Additionally, all new and existing ARC risk models are subject to rigorous internal validation processes for quality assurance purposes as well as to enhance accountability and transparency of ARC’s product offerings. The ARC Agency Governing Board has established an expert advisory panel of technical experts on various perils to support the continued improvement and refinement of ARC risk models and their ability to replicate the impacts of weather shocks on the ground. The model sign-off processes to rely on external experts represented in the Technical Review Forum (TRF) for all new and existing models and the Customisation Review Committees (CRC) for models that require in-country customisation. Whereas the TRF provide technical guidance on model input data, parameters and functionality improvements, the CRC reviews and assesses model customisations to assure the quality of in-country customisations, thus guaranteeing that ARC risk models correctly reproduce the severity of natural hazards as experienced on the ground.
3. Contingency Planning
In order to take out insurance from ARC Ltd, a country must develop a contingency plan outlining the use of any ARC Ltd insurance payout in case of a disaster. With advisory support from ARC, the country develops an operations plan that meets the Certificate of Good Standing (CGS) Standards established by the ARC Governing Board. ARC works with in-country technical experts in emergency response and social protection to explore existing contingency funding mechanisms and response activities in the country that could be complemented and used by ARC payout and to consider supporting the scaling-up of existing social protection programmes. These plans must go through independent reviews to by experts in contingency planning and humanitarian response as well as the Peer Review Committee of the ARC Board to assess their feasibility before they are approved by the ARC Governing Board. Through its work, ARC can help protect gains made under these regular programmes from being wiped away by weather-related risks
4. Risk Transfer
Finance and disaster management experts in key government departments are introduced to risk transfer concepts and ARC’s parametric insurance. Particular emphasis is placed on building an understanding on how risk transfer fits into the broader risk management framework for the country. This work stream covers the relationship between the country’s risk profile and a government’s considerations in deciding on what level of risk to retain as a country and what part to transfer via insurance to ARC Ltd. ARC assists Member States to determine the optimal level of risk to transfer to the market, and to understand how such a strategy fits into the overall national risk management strategy. Finally, it also looks at how risks not covered by ARC (retained risk) are managed.

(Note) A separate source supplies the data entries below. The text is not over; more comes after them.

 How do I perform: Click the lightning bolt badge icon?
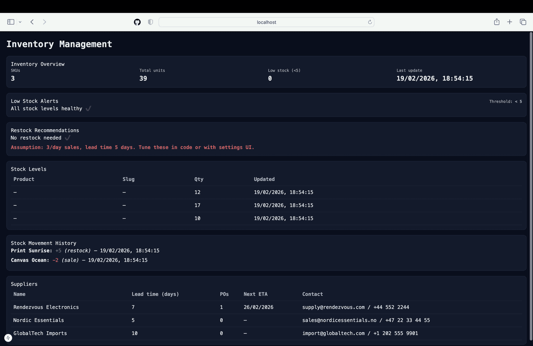(8, 338)
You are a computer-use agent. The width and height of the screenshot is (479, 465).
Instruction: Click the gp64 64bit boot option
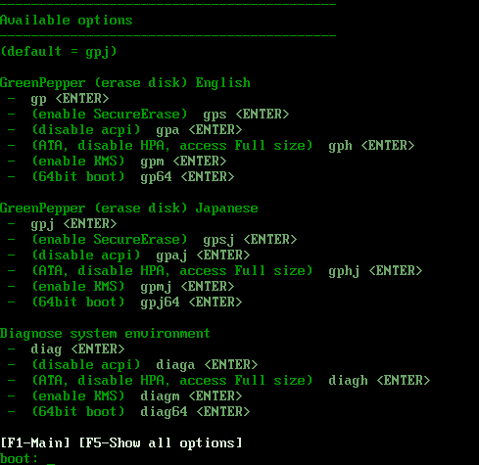coord(120,177)
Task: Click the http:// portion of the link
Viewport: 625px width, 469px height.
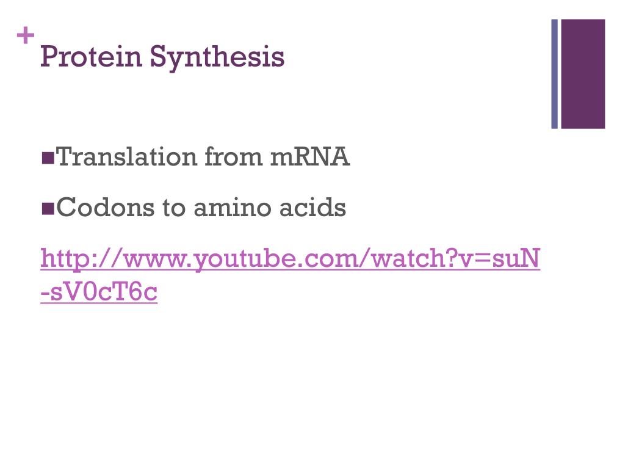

The TWG experts are trained to understand ARC’s risk transfer parameters and the selection of insurance parameters that will determine the amount of risk transferred to the risk pool, and therefore the amount a government could expect to receive in the event of a disaster event – which in turn will determine the required premium amount to purchase the insurance coverage.
The ultimate objective of the capacity building programme is to enable governments to make an informed decision regarding transferring the country’s weather risks to ARC. While completing the capacity building programme prepares countries to transfer part of their risk to ARC Ltd and participate in the ARC’s risk pool, ultimate decision to join the risk pool is left to the discretion of each government.